The development over time of a motor map used to control movement of the "wrist" of the SoftArm. Colors represent the states of individual motor cells which constitute the map. The state of each cell is initially set randomly (top left) with the final structure of the map (bottom right) evolving during the learningprocess.

To date, we have been successful in employing this model to control coarse positioning of the SoftArm: at present, the error in the absolute position attained by the movement is between 3 and 9cm. The learning observed using this model is, however, very characteristic of the early stages of skilled movement acquisition observed during the development of motor skills in primates: highly accurate movements are only possible once the ability to learn more approximate positioning skills has been acquired. In addition, it is important to separate the distinct issues of positioning the limb and manipulation of the hand.
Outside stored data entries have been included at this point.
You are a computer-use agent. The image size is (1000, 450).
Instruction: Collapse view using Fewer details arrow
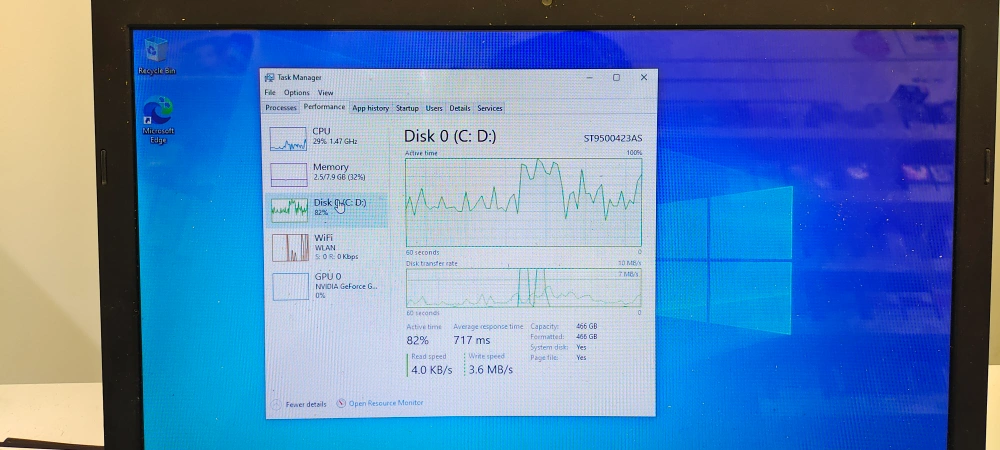(x=275, y=404)
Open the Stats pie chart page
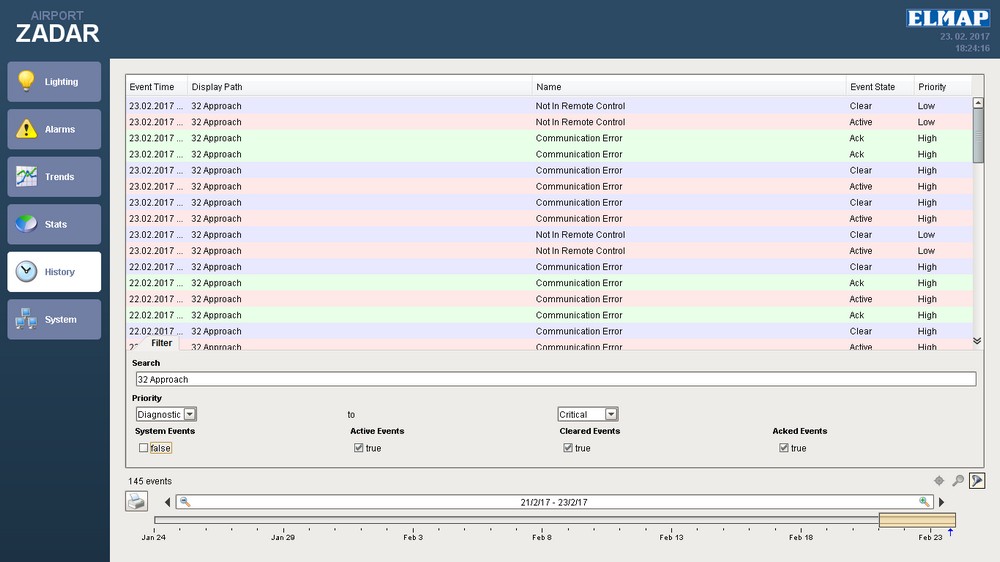This screenshot has height=562, width=1000. click(54, 224)
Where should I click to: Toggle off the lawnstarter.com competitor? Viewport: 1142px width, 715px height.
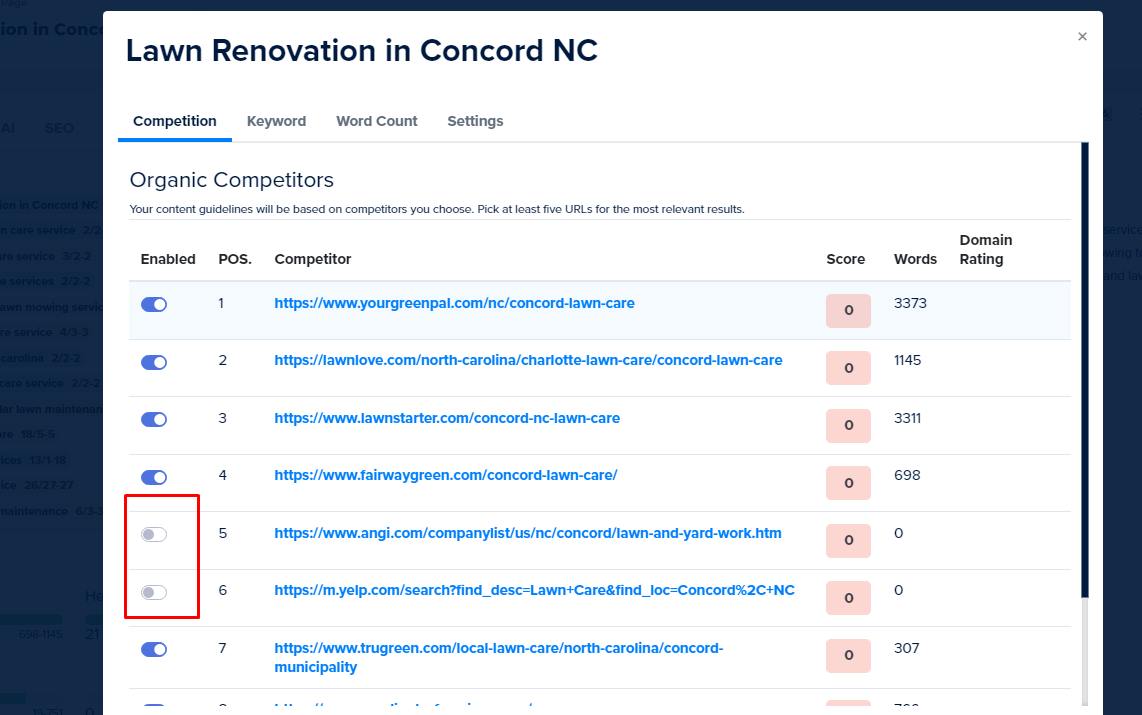tap(154, 420)
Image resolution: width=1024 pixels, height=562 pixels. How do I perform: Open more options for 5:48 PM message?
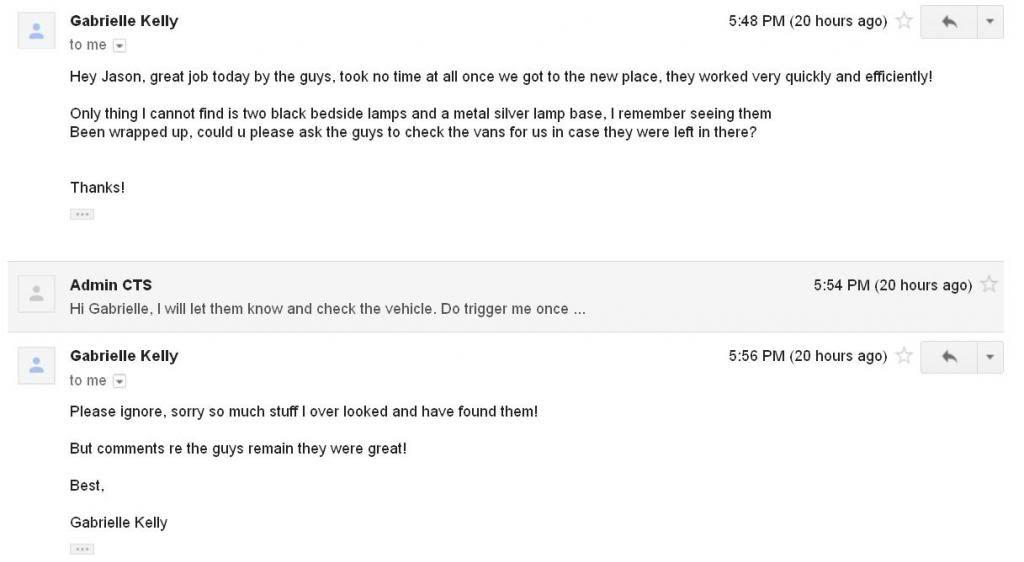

In primates these functions, although related, reflect the action of distinct areas of not only the motor cortex, but also the basal ganglia and the cerebellum.

To pursue this work we have recently turned our attention to the question of how we can model the next stage of the learning process, that is the acquisition of more skilled movements. In this respect we are currently investigating how context sensitivity may be introduced into the present simulations. One particularly interesting aspect of the work employs the mechanical characteristics of the SoftArm. The compliance of the arm can be adjusted such that movements which are programmed in a similar manner reach entirely different end points in the workspace, depending upon the values specified for the muscles of the SoftArm. Such a situation is very reminiscent of the situation found in primates where it has been postulated that joint stiffness, the reciprocal of joint compliance, is explicitly modulated to achieve the desired end point of a movement.